En 1626, une épidémie de peste ravage le Pays messin, elle marque le début de trois décennies très difficiles. Les différentes troupes des belligérants de la guerre de Trente Ans viennent tour à tour cantonner dans les villages, opérer des massacres, apporter des maladies. Les Suédois et les Croates marquent tragiquement leur passage en 1636. Les habitants des villages tentent de se réfugier à Metz mais on les renvoie bientôt se défendre dans leurs églises fortifiées et châteaux. De nombreux villages de l'est mosellan disparaissent alors. En 1639, les foyers calvinistes représentent toujours environ 2/3 de la population de Lorry mais leur déclin a commencé.

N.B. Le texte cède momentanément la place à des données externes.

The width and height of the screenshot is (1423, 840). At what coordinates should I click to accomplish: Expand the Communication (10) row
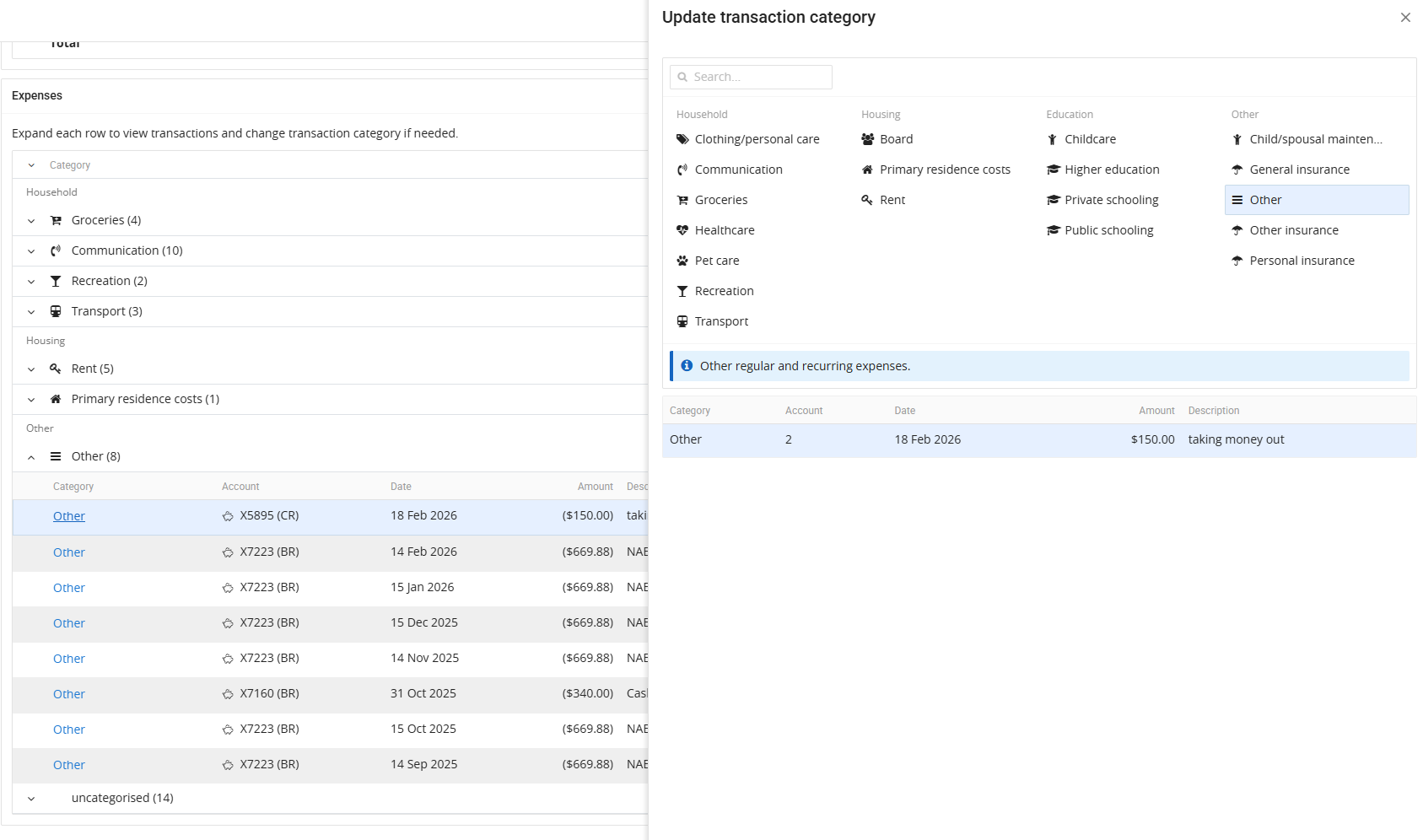tap(31, 251)
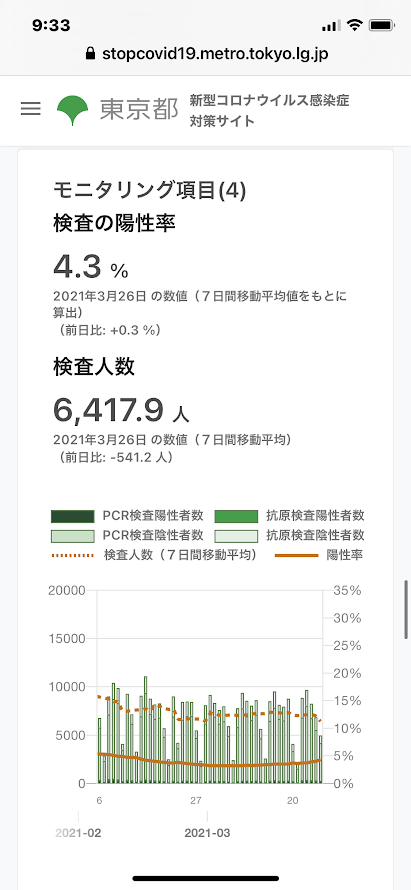Tap the tallest bar in the chart
Screen dimensions: 411x890
146,730
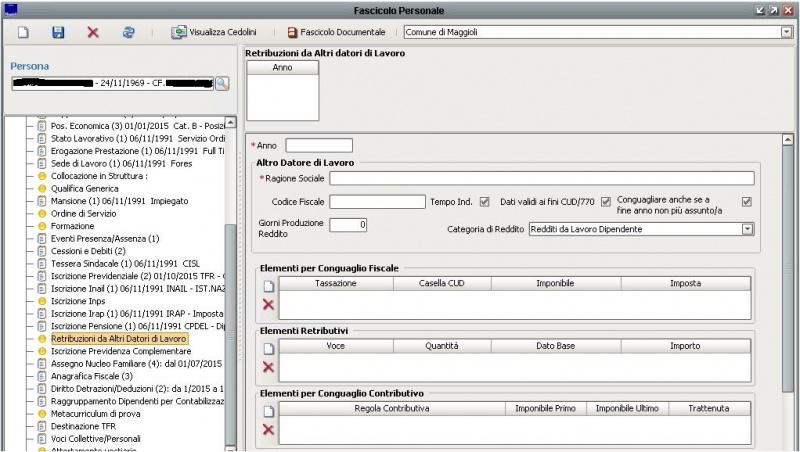Select Anagrafica Fiscale (3) in tree
The height and width of the screenshot is (452, 800).
click(91, 376)
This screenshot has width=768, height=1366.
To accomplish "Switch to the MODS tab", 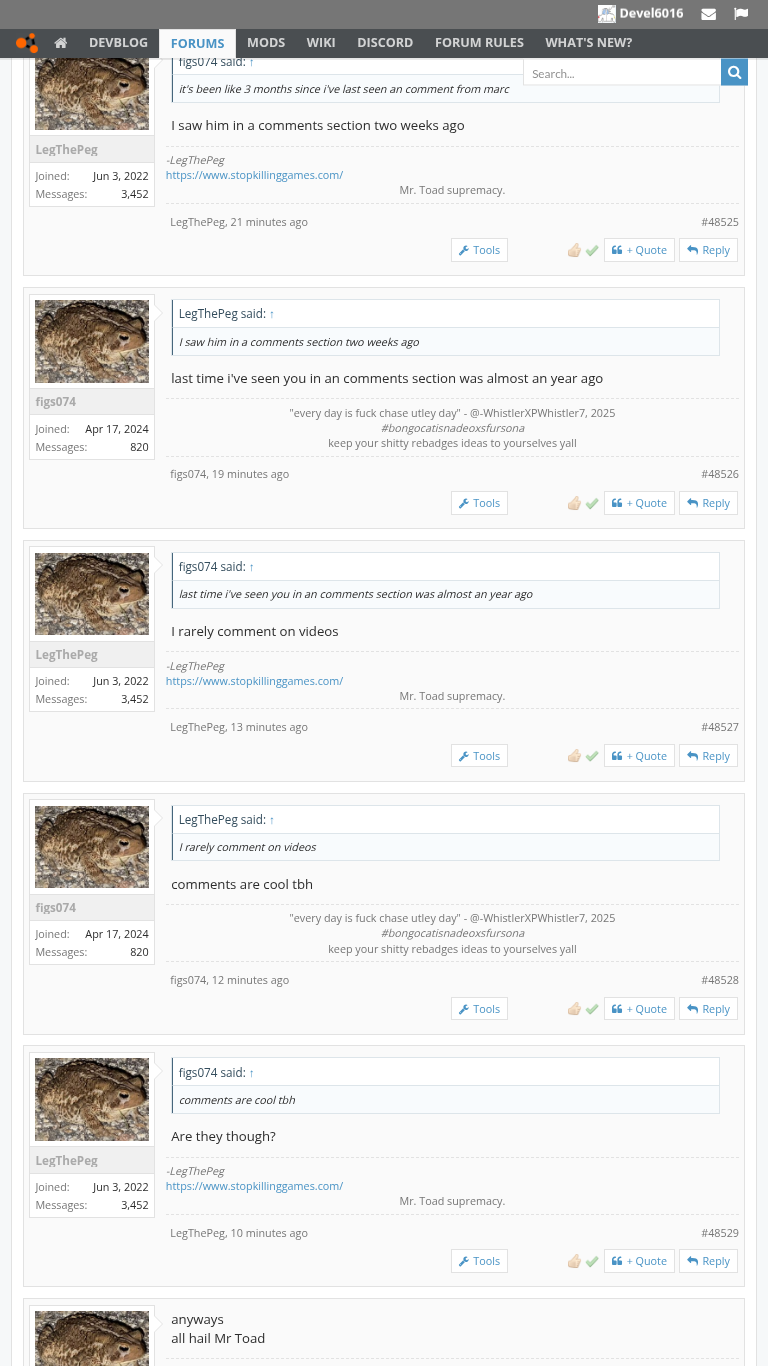I will [x=266, y=43].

En 1651, la seigneurie de Mardigny est achetée par un calviniste, Abraham Le Duchat, membre du parlement de Metz (cour de justice avec pouvoirs administratifs et politiques) qui rénove la maison forte : il transforme la tour-proche en un portail à portes cochère et piétonne. Il représente souvent les protestants messins auprès du roi de France pour l'assurer de leur fidélité et lui demander de les épargner au cours de ces décennies qui précèdent la révocation de l'édit de Nantes. Quelques calvinistes s'installent alors à Mardigny : un jardinier au château, des laboureurs sur les terres de la seigneurie mais il n'y a probablement aucune conversion chez les catholiques.

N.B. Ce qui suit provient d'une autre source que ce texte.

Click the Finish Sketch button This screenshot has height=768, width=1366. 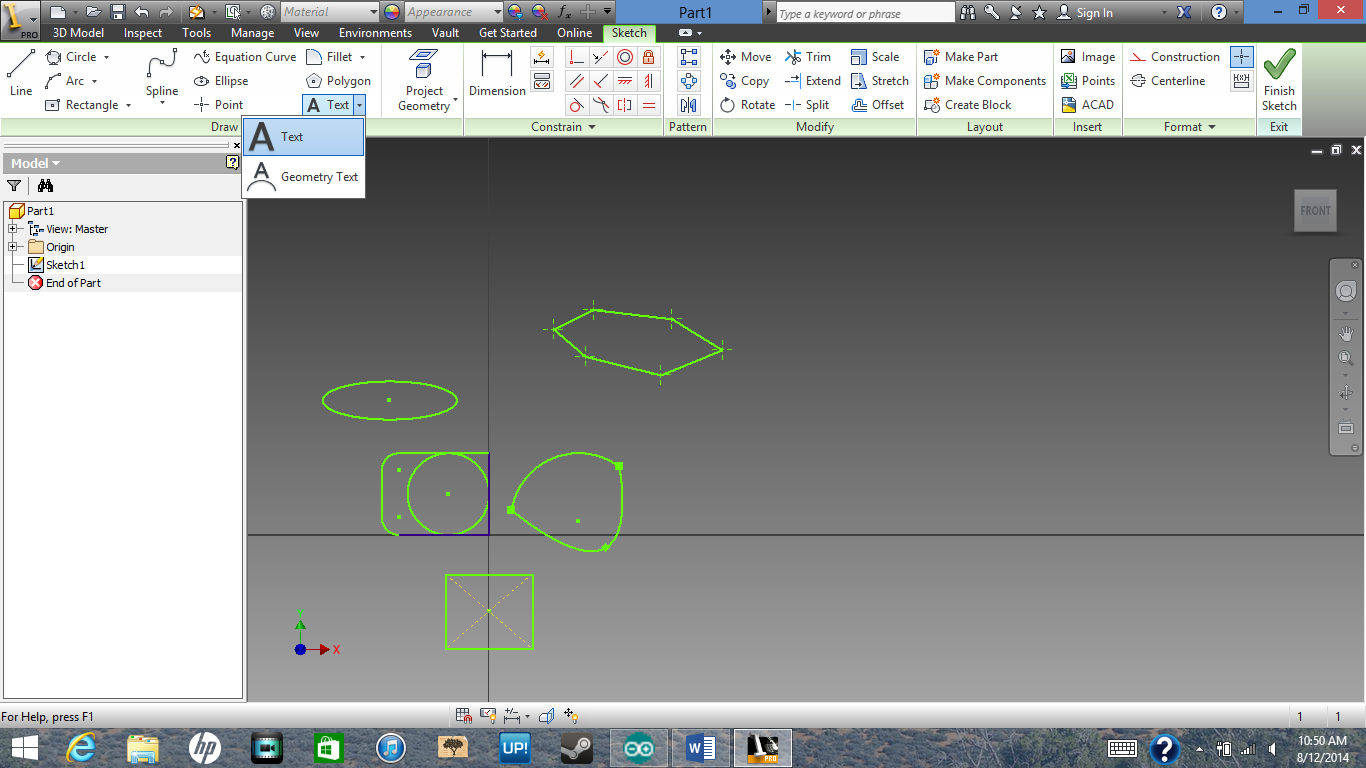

D'ailleurs, l'Église catholique vient de commencer à reprendre en main le village de Lorry : mise en place d'une école, curé plus présent qu'auparavant, une mission en 1668, une visite de l'évêque en 1676. Les jeunes protestants quittent de plus en plus le village alors que les rangs des catholiques au contraire sont augmentés de familles arrivées après la guerre de Trente ans. Finalement, en 1685, les calvinistes ne représentent plus qu'un tiers de la population.

Octobre 1685, c'est la révocation de l'édit de Nantes qui interdit l'exercice du culte protestant et chasse les pasteurs. Quelques jeunes calvinistes de Lorry partent dès l'année suivante pour le Refuge en Allemagne (à Cassel mais surtout à Berlin et dans le Brandebourg). Des couples avec enfants les rejoignent à la fin du siècle.

Très vite, Mardigny n'a plus de calvinistes. Ceux qui restent à Lorry adoptent deux attitudes différentes. Certains vont adhérer définitivement au catholicisme. D'autres résistent, abjurent "du bout des lèvres", se marient devant le curé et lui font baptiser leurs enfants qu'ils élèvent pourtant dans le calvinisme. En général, nous disposons dans le registre catholique de leurs actes de mariage et baptême mais nous n'avons pas les actes de décès à moins qu'ils n'abjurent en mourant, ce qui est rare. Entre 1720 et 1724, 4 jeunes couples réussissent même à se marier devant un pasteur puis ils font baptiser leurs enfants par le curé de Lorry. Mais ils représentent la dernière génération de résistants. La génération née dans les années 1720/1730 abjure au mariage et cette fois définitivement. Au moment de la Révolution, il n'y a plus de protestants à Lorry.